WHAT IS EXPECTED:
Copy each line of the following data that contains "agent".
§ §
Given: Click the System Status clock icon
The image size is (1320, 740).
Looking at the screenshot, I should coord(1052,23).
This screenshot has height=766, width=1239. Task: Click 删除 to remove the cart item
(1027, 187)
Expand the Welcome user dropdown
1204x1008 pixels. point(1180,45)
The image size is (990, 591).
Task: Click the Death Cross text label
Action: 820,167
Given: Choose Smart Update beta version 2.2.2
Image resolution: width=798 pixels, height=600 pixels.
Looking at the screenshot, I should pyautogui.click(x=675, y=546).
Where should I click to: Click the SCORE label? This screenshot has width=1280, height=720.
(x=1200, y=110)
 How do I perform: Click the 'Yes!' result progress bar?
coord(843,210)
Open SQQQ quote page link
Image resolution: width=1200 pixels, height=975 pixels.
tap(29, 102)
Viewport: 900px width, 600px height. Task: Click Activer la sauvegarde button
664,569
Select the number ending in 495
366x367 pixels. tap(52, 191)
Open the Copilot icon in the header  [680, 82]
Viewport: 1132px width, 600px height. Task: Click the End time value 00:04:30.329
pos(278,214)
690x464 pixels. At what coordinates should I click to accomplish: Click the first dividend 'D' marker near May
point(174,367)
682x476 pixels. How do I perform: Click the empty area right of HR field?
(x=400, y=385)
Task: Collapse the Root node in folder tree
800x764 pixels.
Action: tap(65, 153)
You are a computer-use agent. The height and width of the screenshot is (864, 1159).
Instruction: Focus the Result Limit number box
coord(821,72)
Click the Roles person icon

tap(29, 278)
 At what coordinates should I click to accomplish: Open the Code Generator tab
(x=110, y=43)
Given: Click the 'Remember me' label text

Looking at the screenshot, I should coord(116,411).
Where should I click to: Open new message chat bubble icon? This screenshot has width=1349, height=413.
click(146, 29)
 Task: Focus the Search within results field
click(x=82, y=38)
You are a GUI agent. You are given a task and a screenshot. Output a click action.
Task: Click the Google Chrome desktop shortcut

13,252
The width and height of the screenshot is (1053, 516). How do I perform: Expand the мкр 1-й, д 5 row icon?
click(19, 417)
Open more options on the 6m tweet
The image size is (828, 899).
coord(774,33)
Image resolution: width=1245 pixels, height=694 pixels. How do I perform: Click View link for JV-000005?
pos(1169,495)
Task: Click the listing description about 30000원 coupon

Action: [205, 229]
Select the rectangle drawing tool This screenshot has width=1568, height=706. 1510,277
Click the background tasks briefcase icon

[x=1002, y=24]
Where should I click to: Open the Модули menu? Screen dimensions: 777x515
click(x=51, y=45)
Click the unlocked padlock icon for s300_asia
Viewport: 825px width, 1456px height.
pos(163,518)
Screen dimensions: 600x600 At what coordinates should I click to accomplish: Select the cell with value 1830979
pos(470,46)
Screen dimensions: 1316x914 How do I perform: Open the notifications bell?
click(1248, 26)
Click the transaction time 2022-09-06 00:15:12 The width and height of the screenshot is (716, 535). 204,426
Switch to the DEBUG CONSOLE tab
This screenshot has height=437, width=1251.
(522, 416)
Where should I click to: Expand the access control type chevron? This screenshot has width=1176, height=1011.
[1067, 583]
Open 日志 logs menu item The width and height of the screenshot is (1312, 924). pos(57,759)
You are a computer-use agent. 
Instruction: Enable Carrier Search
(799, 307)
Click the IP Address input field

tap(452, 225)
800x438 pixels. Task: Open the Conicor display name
§ §
ANSWER TO THIS PROBLEM:
You are a computer-use agent. The height and width of the screenshot is (864, 1159).
You are a GUI agent. You are given a task and a screenshot. Output a click action.
You are a computer-use agent. 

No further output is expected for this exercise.